Minha Torre de Babel

Não me lembro exatamente quando foi que comecei a ter a percepção de que era uma pessoa apaixonada por idiomas, só sei que desde pequeno sentia atração e grande vontade de estudá-los, aprendê-los e degustá-los, falando-os fluentemente como se fossem minha língua materna. Uma vez tive a oportunidade de ver, por alguns instantes, um livro totalmente escrito em francês, cujo conteúdo didático era dirigido aos falantes do próprio idioma. Fiquei encantado com aquelas palavras diferentes, os sinais ortográficos particulares, os traços em lugares inusitados, a pontuação estranha… e pensei comigo mesmo que um dia iria aprender aquele novo mundo de letras dispostas de uma maneira gostosamente estranha ao que eu havia aprendido até então.

Numa outra ocasião, poucos anos mais tarde, porém ainda em minha infância, tive um primeiro contato visual com o alfabeto cirílico; acho que foi em algum filme, não me recordo, mas tão forte ficou gravado em minha alma que até hoje sinto a empolgação que experimentei naquele instante. Aquela letra que parecia uma “casinha”, o “N” ao contrário, e outros caracteres que nunca tinha visto antes em minha vida – que, na verdade, consistia de alguns poucos anos ainda…

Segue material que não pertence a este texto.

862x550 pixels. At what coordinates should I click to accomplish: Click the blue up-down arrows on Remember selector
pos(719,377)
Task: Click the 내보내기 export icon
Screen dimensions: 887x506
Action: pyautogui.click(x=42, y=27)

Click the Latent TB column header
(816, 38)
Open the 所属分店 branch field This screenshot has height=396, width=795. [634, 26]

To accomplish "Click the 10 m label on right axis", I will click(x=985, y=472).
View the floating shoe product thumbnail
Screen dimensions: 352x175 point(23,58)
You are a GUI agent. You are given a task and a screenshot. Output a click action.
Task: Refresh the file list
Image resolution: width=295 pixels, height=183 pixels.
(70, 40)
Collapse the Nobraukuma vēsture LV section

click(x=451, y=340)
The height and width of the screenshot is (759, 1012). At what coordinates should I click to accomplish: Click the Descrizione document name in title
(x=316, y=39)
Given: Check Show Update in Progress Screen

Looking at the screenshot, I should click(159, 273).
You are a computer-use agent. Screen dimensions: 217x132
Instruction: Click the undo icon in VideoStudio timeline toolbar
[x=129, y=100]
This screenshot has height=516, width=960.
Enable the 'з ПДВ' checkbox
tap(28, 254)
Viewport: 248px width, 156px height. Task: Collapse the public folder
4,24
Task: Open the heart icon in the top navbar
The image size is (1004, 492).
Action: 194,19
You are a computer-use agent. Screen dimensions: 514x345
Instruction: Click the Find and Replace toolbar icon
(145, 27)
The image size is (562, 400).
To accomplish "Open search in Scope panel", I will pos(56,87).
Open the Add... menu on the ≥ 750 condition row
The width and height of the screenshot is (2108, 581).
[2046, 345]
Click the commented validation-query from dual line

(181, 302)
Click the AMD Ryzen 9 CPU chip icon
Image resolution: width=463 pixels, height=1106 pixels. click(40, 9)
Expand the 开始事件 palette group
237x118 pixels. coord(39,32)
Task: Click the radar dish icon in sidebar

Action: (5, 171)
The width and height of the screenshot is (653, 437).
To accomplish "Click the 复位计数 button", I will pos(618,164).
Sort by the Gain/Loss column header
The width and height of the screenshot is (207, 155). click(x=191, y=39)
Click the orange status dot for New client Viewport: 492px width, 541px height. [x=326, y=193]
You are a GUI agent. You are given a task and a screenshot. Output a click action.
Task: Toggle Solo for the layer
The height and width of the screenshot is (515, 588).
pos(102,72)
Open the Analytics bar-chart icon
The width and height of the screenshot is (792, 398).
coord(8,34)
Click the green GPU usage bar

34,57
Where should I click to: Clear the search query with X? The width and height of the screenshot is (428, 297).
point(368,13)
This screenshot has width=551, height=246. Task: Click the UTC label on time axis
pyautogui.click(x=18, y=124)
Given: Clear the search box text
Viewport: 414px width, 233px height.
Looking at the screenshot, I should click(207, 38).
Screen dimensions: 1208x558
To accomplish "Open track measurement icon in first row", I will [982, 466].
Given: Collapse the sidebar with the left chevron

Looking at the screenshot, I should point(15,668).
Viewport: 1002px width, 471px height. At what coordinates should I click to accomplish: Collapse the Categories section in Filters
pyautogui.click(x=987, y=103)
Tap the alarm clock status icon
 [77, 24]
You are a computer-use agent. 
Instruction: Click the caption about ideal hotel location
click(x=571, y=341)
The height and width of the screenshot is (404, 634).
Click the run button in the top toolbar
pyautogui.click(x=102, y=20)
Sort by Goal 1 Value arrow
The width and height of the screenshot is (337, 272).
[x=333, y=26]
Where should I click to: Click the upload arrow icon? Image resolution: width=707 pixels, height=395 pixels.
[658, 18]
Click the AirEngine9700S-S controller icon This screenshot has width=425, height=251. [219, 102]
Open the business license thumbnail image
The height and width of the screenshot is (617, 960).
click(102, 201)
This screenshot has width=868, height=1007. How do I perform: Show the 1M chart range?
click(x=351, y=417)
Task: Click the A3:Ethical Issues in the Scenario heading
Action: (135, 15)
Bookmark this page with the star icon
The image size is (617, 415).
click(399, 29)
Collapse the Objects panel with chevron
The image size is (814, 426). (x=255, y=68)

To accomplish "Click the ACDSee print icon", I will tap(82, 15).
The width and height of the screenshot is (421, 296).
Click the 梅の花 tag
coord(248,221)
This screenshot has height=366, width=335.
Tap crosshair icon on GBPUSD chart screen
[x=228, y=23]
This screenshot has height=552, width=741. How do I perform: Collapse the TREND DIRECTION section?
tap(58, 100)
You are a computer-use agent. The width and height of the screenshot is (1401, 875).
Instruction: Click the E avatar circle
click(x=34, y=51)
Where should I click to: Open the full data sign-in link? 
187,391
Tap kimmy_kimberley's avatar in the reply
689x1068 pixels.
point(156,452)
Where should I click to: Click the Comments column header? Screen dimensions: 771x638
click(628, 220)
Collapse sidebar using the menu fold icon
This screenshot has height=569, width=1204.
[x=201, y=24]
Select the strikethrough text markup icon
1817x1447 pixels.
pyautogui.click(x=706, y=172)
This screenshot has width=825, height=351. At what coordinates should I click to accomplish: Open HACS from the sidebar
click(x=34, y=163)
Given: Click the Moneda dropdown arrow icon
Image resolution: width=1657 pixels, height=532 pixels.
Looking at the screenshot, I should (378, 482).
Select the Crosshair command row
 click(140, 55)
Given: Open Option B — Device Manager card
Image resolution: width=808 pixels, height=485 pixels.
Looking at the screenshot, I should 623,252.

Quando cursava o ensino médio surgiu uma oportunidade que nortearia minha paixão pelos idiomas para sempre: matriculei-me em um curso de espanhol na mesma escola, que havia há pouco tempo aderido a um programa do estado de São Paulo e instalado um Centro de Estudos de Línguas. Experiência deveras incrível, aprender outro idioma com uma turma muito legal, uma professora que explicava muito bem, e realmente passar a assimilar conteúdos através de uma maneira diferente de usar a mente. Desde então, ao longo desses anos, cursos presenciais e aprendizado autodidata vêm permeando minha existência, num misto de hobby e missão de vida, e com certeza nunca irá acabar, pois na verdade uma vida inteira não é suficiente para se aprender tudo, e ademais tudo sempre está se atualizando, mudando, reinventando-se…

Sejam bem vindos!

Letras, caminhos… duas palavras/ideias completamente diferentes? Nem sempre, como poderemos ver a partir de agora neste espaço virtual pequeno, porém vasto de possibilidades. Afinal as letras podem se reportar não só à literatura, e os caminhos que escolhemos percorrer na vida sempre se originam de pensamentos, e estes de palavras, e estas de letras. Como foi dito: “No princípio, era o Verbo”.